### AUSGEWÄHLTER AUSZUG
□ □ □
Gesetzeszweck dieser Schutzregeln ist, dass sich SGB II- und SGB XII - Leistungsbezieher in der Zeit der Pandemie "nicht auch noch um ihren Wohnraum sorgen müssen" (vgl. Gesetzesbegründung, BT-Drs 19/18107, S 25).

Eine Ursächlichkeit zwischen dem Eintritt der Hilfebedürftigkeit und der epidemischen Lage ist nicht erforderlich. Die Angemessenheitsfiktion ist nicht nur auf Erst- oder Neuanträge begrenzt, sondern erfasst alle Unterkunftskosten für Bewilligungsabschnitte, die in dem Zeitraum 01.03.2020 bis 31.03.2022 begonnen haben, bzw. noch beginnen werden. Dies auch dann, wenn weder die Hilfebedürftigkeit, noch der Umzug direkt auf die Corona-Pandemie zurückzuführen sind (LSG Bayern 28.7.2021 – L 16 AS 311/21 B ER; LSG NRW 13.9.2021 - L 19 AS 1295/21 B ER; LSG Schleswig-Holstein 11.11.2020 – L 6 AS 153/20 B ER, L 6 AS 356/20 B PKH; LSG Niedersachsen-Bremen 29.9.2020 - L 11 AS 508/20 B ER).
□ □ □
[Datensatzeinträge]
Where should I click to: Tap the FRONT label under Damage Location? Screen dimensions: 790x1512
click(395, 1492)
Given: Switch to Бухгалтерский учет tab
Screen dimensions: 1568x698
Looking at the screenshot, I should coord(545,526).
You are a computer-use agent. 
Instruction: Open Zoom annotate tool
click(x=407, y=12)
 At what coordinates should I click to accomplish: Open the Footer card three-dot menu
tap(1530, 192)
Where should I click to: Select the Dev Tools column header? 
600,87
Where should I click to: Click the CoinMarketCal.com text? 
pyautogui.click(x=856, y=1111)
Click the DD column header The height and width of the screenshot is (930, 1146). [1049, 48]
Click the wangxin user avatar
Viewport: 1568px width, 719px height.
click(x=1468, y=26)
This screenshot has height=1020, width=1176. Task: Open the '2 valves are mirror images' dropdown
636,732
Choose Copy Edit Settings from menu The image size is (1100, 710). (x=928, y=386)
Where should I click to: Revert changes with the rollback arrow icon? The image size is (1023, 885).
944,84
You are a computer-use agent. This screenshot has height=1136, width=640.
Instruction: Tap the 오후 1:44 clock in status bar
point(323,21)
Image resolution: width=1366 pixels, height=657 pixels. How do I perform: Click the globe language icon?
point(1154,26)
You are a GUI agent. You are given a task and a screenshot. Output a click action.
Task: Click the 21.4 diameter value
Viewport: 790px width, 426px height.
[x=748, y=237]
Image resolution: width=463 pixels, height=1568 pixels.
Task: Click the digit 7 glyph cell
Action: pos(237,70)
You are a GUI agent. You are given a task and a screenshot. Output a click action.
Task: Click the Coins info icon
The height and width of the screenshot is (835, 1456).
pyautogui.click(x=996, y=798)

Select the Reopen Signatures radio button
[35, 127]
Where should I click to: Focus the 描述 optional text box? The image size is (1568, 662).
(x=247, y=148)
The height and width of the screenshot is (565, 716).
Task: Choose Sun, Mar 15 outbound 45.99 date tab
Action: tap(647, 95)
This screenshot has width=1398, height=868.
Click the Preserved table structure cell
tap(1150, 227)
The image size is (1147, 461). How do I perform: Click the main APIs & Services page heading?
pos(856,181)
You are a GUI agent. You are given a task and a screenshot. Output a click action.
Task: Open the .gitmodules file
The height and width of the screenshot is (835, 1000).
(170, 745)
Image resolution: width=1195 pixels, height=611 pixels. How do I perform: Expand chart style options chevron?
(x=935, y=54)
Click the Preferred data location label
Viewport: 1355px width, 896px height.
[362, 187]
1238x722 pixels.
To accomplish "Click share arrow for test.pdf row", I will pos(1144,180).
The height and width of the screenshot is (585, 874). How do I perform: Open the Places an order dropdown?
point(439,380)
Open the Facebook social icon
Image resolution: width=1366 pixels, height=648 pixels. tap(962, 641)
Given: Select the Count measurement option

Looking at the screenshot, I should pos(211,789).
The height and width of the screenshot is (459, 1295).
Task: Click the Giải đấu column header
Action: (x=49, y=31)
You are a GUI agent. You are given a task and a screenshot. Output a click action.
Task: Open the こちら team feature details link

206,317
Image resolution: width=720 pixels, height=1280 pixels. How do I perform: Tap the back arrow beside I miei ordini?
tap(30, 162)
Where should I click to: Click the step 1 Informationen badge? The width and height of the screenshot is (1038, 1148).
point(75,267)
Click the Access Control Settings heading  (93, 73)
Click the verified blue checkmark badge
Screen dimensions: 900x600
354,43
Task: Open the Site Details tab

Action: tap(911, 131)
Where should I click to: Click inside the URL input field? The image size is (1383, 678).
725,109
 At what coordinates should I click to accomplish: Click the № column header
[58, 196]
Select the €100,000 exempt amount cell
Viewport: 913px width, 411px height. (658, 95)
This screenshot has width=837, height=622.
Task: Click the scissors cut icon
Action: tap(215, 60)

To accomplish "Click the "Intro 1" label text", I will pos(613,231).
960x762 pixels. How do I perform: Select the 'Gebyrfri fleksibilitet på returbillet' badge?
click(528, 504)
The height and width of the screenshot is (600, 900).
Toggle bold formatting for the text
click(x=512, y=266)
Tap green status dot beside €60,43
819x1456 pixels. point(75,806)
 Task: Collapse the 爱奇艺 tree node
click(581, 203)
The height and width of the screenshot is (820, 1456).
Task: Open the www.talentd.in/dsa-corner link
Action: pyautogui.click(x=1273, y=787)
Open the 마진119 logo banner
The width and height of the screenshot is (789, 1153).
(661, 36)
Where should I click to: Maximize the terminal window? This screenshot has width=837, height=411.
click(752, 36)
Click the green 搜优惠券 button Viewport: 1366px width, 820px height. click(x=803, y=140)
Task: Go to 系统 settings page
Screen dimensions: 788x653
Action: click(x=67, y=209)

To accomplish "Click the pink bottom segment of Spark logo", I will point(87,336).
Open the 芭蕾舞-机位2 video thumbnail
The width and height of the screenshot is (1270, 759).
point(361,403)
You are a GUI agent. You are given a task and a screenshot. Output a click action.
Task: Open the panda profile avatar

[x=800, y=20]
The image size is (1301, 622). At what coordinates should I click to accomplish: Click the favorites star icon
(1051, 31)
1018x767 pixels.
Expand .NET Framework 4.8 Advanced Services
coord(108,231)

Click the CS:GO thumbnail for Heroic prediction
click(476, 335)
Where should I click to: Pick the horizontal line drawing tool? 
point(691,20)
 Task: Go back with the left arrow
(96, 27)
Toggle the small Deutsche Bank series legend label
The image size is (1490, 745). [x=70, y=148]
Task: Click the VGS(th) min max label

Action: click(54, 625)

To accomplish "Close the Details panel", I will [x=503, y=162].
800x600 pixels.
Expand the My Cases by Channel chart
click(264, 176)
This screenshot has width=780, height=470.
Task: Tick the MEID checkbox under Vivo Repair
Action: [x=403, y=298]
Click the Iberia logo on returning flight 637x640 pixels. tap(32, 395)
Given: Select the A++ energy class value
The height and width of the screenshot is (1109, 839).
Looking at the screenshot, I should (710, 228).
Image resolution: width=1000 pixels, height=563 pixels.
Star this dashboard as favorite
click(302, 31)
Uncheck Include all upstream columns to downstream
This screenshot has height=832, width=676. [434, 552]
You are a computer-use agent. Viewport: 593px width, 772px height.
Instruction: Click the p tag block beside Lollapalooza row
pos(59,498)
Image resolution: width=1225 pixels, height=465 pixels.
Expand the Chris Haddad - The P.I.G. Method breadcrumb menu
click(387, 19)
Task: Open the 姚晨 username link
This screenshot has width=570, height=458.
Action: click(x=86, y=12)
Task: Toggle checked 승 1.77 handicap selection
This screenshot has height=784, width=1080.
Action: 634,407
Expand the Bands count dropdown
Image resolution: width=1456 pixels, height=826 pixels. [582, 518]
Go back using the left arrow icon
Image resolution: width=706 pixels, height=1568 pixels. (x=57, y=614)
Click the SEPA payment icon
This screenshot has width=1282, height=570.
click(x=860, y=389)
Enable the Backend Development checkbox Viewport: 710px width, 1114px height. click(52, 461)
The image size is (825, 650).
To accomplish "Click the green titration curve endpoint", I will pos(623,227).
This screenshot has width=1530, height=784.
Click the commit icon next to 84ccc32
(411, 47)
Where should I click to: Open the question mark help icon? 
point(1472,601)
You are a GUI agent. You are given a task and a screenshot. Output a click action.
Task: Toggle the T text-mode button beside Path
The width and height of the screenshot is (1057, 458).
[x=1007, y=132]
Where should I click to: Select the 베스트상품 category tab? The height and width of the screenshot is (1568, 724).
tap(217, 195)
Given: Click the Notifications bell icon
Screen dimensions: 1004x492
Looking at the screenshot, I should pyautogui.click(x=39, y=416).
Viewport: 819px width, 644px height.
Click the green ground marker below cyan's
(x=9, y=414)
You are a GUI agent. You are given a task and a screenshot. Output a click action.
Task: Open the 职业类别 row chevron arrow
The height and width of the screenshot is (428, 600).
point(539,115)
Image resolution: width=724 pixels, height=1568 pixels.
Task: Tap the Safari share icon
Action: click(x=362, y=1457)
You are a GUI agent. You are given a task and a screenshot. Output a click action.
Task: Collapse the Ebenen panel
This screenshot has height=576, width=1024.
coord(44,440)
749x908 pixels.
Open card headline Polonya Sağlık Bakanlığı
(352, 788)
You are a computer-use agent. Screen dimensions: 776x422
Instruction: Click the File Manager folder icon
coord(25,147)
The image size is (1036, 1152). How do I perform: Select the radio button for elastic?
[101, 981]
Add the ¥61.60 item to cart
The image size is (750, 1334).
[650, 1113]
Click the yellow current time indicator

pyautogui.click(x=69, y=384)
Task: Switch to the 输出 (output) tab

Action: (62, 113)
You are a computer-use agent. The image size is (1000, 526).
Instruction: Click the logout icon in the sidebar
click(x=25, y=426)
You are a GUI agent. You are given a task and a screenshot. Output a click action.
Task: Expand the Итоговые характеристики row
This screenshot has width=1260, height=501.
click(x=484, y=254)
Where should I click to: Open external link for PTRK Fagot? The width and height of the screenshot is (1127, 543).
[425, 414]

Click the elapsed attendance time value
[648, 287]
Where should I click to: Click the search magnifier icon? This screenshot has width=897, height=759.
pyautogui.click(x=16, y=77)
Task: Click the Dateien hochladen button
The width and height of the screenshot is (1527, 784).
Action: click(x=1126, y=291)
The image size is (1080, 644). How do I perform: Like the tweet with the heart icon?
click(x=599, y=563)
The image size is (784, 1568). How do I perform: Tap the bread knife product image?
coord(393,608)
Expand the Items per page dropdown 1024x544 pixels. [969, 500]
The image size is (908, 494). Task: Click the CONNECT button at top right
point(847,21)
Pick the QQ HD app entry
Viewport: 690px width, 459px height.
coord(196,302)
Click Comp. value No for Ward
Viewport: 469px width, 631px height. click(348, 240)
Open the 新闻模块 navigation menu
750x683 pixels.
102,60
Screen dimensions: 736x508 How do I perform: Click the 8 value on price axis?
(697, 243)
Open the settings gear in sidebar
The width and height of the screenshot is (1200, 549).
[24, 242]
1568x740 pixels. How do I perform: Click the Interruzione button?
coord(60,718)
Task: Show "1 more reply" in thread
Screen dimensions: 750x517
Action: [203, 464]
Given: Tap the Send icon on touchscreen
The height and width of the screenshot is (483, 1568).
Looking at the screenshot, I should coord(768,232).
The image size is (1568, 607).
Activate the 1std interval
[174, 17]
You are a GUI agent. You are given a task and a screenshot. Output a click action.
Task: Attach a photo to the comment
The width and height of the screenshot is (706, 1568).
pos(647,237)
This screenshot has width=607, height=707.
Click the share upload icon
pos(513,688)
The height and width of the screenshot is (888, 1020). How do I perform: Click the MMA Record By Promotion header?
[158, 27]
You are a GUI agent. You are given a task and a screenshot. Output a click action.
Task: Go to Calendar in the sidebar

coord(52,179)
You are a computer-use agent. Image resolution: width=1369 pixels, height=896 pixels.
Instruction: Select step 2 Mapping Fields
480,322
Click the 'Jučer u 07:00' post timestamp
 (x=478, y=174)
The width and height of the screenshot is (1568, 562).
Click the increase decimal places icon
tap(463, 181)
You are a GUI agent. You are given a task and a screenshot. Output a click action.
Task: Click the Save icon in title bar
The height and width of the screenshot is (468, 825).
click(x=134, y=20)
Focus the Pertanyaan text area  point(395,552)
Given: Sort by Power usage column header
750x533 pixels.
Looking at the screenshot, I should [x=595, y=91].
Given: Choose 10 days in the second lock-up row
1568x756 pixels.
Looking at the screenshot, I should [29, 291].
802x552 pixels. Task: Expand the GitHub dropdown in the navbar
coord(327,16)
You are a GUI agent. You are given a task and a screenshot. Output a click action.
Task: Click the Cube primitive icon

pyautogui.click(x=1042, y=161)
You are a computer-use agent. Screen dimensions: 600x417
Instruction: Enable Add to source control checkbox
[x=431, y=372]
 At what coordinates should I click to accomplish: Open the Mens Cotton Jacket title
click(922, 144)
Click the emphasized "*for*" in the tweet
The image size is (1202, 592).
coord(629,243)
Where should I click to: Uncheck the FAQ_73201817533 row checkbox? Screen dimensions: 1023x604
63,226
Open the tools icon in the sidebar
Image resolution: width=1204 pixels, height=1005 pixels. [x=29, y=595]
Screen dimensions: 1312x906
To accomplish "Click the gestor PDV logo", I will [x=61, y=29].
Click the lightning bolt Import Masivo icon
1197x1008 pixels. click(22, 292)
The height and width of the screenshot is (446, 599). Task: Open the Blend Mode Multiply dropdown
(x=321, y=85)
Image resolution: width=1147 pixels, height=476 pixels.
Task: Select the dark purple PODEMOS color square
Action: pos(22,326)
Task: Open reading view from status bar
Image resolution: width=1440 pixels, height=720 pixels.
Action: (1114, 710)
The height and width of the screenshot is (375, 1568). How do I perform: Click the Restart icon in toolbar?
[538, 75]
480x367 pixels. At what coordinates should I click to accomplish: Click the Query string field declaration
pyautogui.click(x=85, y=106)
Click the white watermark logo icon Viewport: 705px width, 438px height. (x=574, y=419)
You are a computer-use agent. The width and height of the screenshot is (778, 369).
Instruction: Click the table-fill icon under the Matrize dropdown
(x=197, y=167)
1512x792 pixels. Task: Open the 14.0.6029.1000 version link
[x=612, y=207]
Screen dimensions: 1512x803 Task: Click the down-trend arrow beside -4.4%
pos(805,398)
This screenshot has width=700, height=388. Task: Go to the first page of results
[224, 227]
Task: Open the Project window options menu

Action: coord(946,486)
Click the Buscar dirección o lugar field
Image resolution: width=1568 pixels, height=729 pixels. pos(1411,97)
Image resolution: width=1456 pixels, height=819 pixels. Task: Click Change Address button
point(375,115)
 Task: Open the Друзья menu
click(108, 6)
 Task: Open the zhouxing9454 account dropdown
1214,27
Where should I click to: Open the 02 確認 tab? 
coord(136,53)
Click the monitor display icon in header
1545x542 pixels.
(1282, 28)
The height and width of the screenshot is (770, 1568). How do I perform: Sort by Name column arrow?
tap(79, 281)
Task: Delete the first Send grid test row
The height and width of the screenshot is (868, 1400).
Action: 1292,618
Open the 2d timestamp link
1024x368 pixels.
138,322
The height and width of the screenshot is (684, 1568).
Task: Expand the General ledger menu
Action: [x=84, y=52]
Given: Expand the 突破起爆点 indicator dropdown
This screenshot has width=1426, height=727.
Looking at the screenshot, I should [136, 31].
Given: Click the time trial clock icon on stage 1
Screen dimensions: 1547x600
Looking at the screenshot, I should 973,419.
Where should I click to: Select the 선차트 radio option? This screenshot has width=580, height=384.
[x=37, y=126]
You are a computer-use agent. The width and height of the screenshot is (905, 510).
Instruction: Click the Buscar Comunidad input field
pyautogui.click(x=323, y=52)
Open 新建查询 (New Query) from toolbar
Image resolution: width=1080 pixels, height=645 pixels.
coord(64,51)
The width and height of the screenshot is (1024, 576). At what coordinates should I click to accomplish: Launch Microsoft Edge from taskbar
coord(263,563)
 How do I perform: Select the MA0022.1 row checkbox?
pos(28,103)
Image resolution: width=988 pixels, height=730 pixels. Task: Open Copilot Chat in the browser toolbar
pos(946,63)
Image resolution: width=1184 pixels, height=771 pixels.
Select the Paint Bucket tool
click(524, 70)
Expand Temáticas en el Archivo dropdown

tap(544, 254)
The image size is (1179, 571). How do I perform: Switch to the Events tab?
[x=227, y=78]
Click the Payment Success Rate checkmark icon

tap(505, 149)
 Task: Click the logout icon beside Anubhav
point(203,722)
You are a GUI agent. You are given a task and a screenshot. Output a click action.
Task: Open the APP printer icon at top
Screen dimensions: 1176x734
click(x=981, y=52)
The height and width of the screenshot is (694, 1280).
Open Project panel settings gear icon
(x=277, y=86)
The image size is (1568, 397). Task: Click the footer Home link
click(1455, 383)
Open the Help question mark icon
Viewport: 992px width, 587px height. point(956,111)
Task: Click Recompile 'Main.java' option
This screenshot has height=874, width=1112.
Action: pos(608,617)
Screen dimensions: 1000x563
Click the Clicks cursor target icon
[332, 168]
□ □ □
### AUFGABENLISTE
(1) Geben Sie aus dem Auszug zu den pandemiebedingten Schutzregeln den Text zwischen „Eine Ursächlichkeit zwischen“ und „508/20 B ER).“ wortgetreu wieder, beide Stellen eingeschlossen.
(2) Welchen Zweck verfolgen die Schutzregeln laut dem Auszug zu den pandemiebedingten Schutzregeln? Antworten Sie in ein bis drei Sätzen.

### ERGEBNISSE JE AUFGABE
(1)
Eine Ursächlichkeit zwischen dem Eintritt der Hilfebedürftigkeit und der epidemischen Lage ist nicht erforderlich. Die Angemessenheitsfiktion ist nicht nur auf Erst- oder Neuanträge begrenzt, sondern erfasst alle Unterkunftskosten für Bewilligungsabschnitte, die in dem Zeitraum 01.03.2020 bis 31.03.2022 begonnen haben, bzw. noch beginnen werden. Dies auch dann, wenn weder die Hilfebedürftigkeit, noch der Umzug direkt auf die Corona-Pandemie zurückzuführen sind (LSG Bayern 28.7.2021 – L 16 AS 311/21 B ER; LSG NRW 13.9.2021 - L 19 AS 1295/21 B ER; LSG Schleswig-Holstein 11.11.2020 – L 6 AS 153/20 B ER, L 6 AS 356/20 B PKH; LSG Niedersachsen-Bremen 29.9.2020 - L 11 AS 508/20 B ER).

(2) Die Schutzregeln sollen bewirken, dass sich SGB II- und SGB XII-Leistungsbezieher in der Zeit der Pandemie „nicht auch noch um ihren Wohnraum sorgen müssen“. Dieser Zweck wird mit der Gesetzesbegründung belegt (BT-Drs 19/18107, S 25).